Art. 13. Desenvolver ações que considerem as especificidades das comunidades empobrecidas, população negra, comunidades indígenas, pessoas vivendo com HIV e Aids, pessoas em situação de rua, pessoas privadas de liberdade, imigrantes/refugiados, e pessoas em uso problemático de álcool e outras drogas com vistas à ampliação do acesso à prevenção, diagnóstico e tratamento da tuberculose junto a essas populações, incluindo o estabelecimento de articulação intra e intersetorial e a realização de estratégias de comunicação e educação em saúde voltadas a esses públicos.
Art. 14. Intensificar as ações colaborativas TB-HIV, visando a implementação do cuidado integral (promoção, prevenção, diagnóstico, tratamento e reabilitação) e a incorporação de novas tecnologias para redução da mortalidade e do adoecimento de tuberculose entre as pessoas vivendo com HIV e Aids.
Art. 15. Regulamentar e normatizar a política nacional de enfrentamento à tuberculose, os programas de controle da tuberculose, e as referências secundárias e terciárias de atenção à tuberculose, por meio de atos oficiais do Ministério da Saúde.

Tarefas a resolver →
A – Copie do trecho sobre tuberculose a passagem que começa em "Art. 13. Desenvolver" e termina em "HIV e Aids.".
B – Segundo o Art. 15 do trecho sobre tuberculose, por qual meio devem ser regulamentadas e normatizadas a política nacional e os programas de controle da doença?

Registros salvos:

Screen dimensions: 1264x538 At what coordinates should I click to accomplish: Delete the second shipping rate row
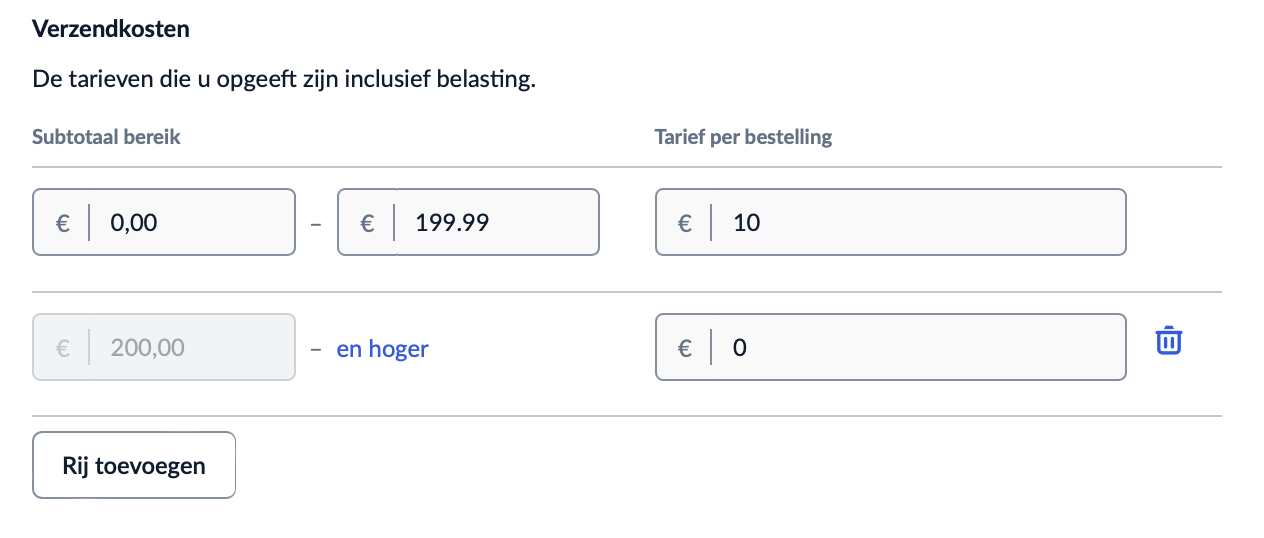1169,341
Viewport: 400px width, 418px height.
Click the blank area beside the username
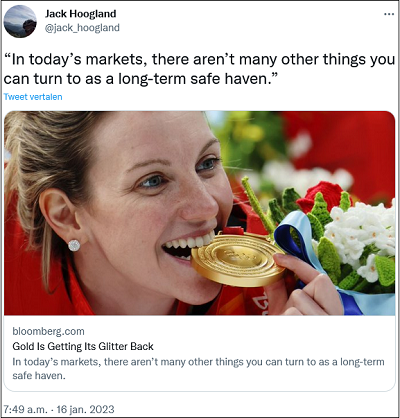(250, 21)
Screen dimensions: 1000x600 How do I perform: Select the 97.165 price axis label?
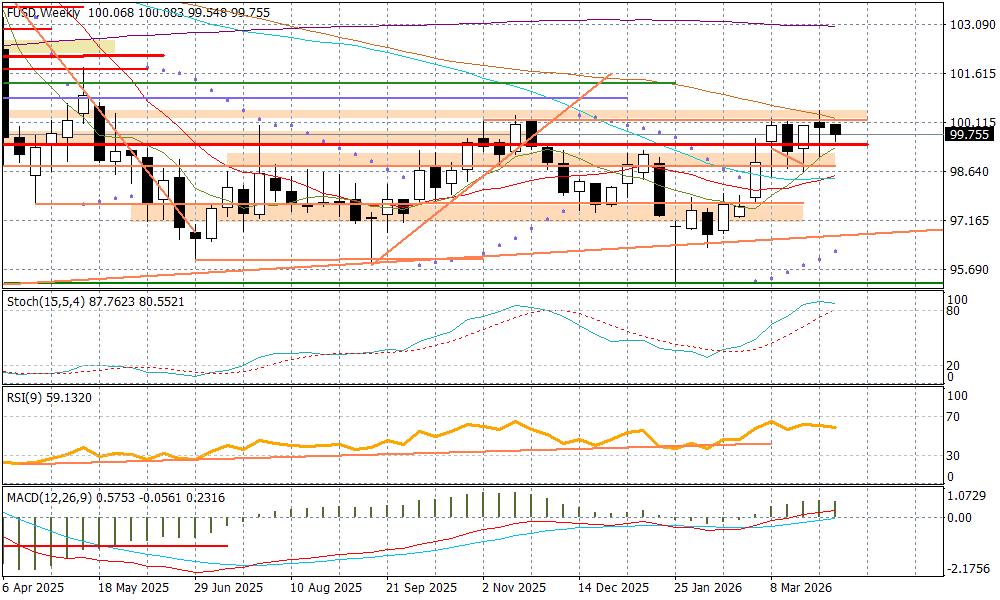[x=970, y=220]
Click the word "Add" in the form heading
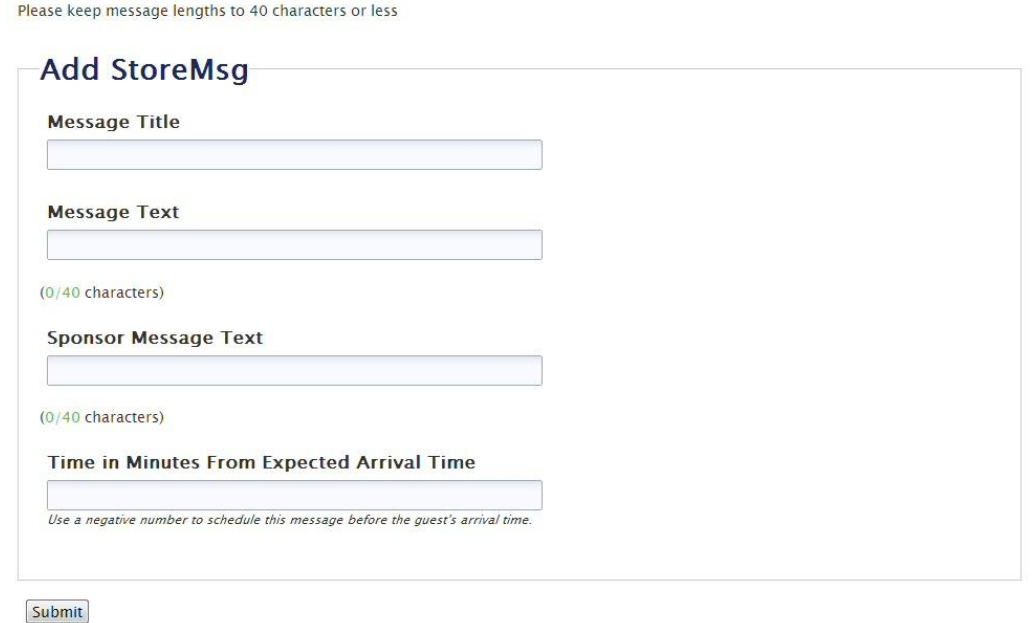Image resolution: width=1033 pixels, height=623 pixels. click(68, 71)

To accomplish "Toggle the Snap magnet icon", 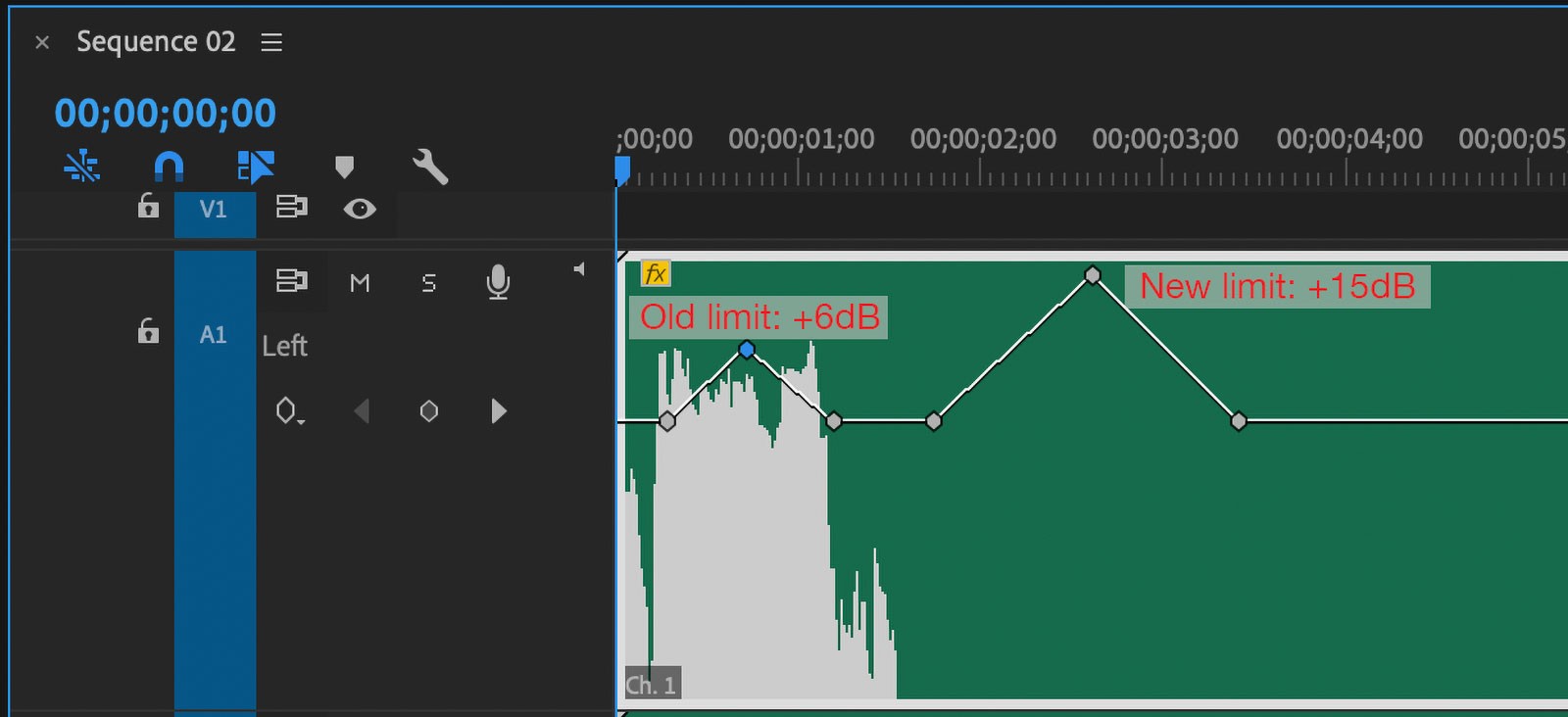I will tap(169, 167).
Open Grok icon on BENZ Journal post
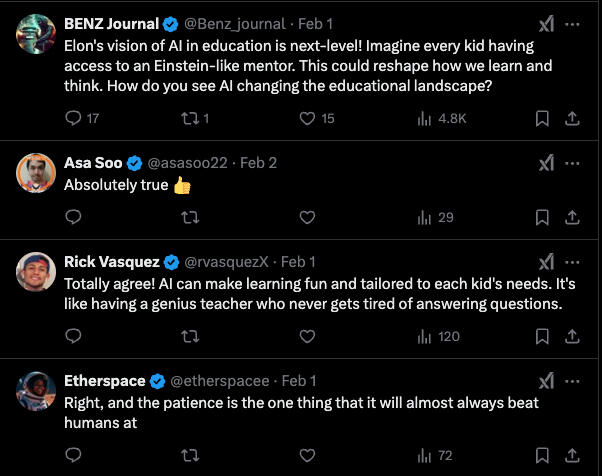This screenshot has width=602, height=476. (x=546, y=24)
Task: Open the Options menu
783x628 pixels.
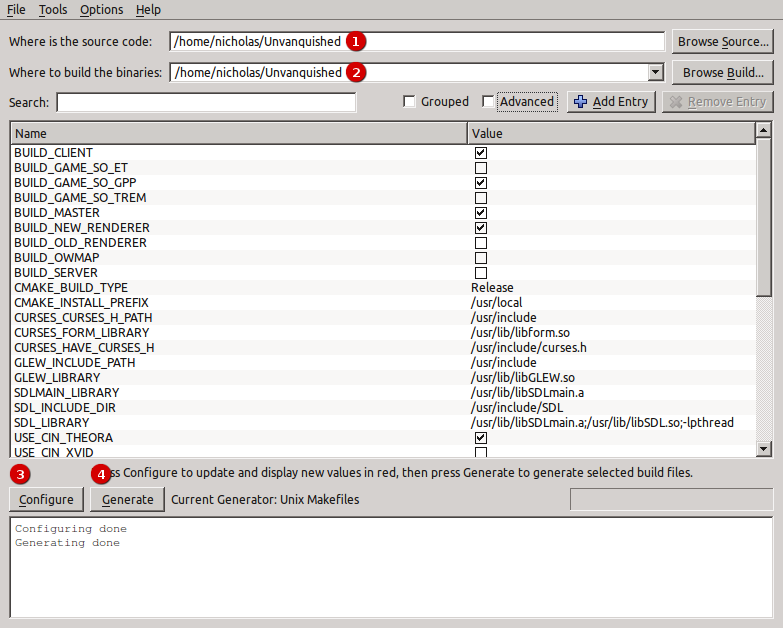Action: (101, 10)

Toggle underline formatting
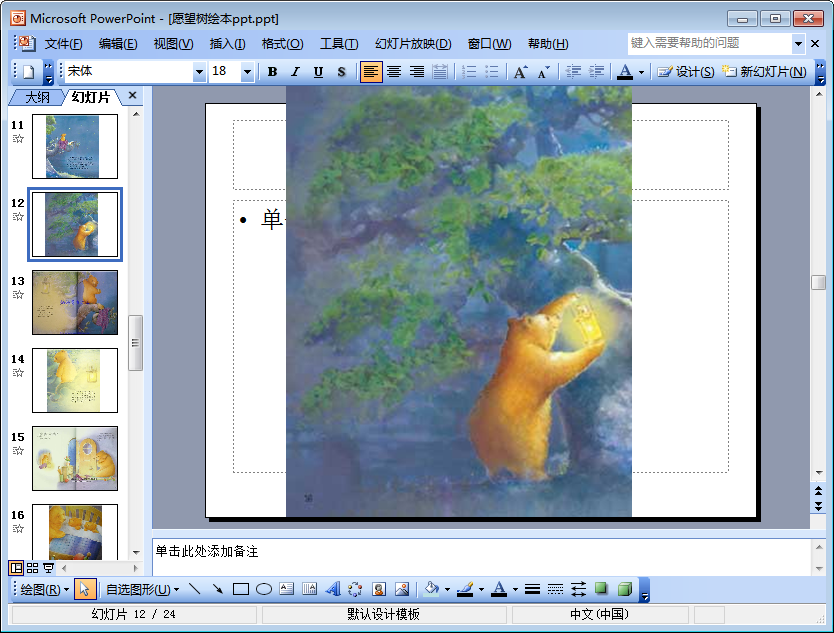click(318, 72)
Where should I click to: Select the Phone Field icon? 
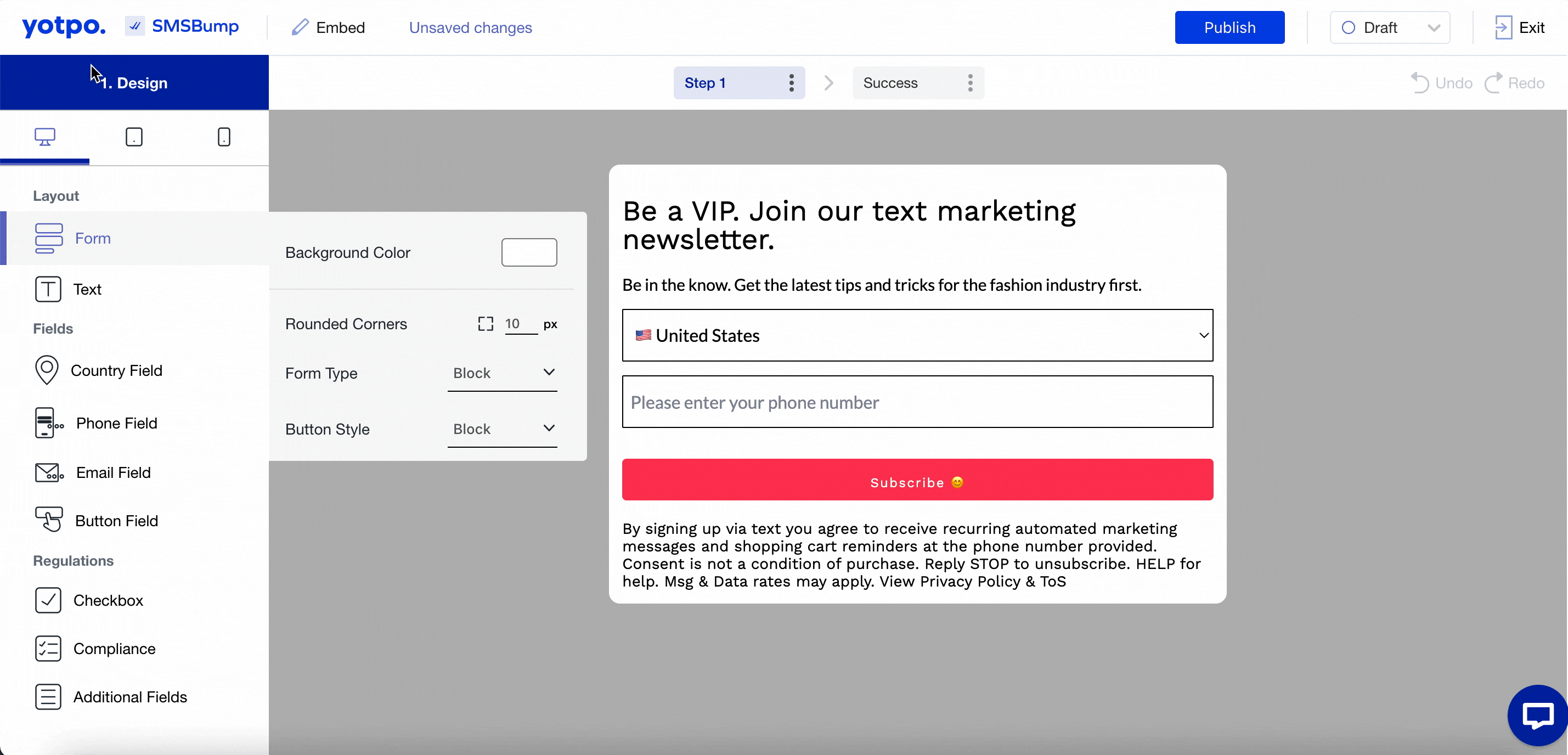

Respostas em ordem →
A –
Art. 13. Desenvolver ações que considerem as especificidades das comunidades empobrecidas, população negra, comunidades indígenas, pessoas vivendo com HIV e Aids, pessoas em situação de rua, pessoas privadas de liberdade, imigrantes/refugiados, e pessoas em uso problemático de álcool e outras drogas com vistas à ampliação do acesso à prevenção, diagnóstico e tratamento da tuberculose junto a essas populações, incluindo o estabelecimento de articulação intra e intersetorial e a realização de estratégias de comunicação e educação em saúde voltadas a esses públicos.
Art. 14. Intensificar as ações colaborativas TB-HIV, visando a implementação do cuidado integral (promoção, prevenção, diagnóstico, tratamento e reabilitação) e a incorporação de novas tecnologias para redução da mortalidade e do adoecimento de tuberculose entre as pessoas vivendo com HIV e Aids.

B – Por meio de atos oficiais do Ministério da Saúde.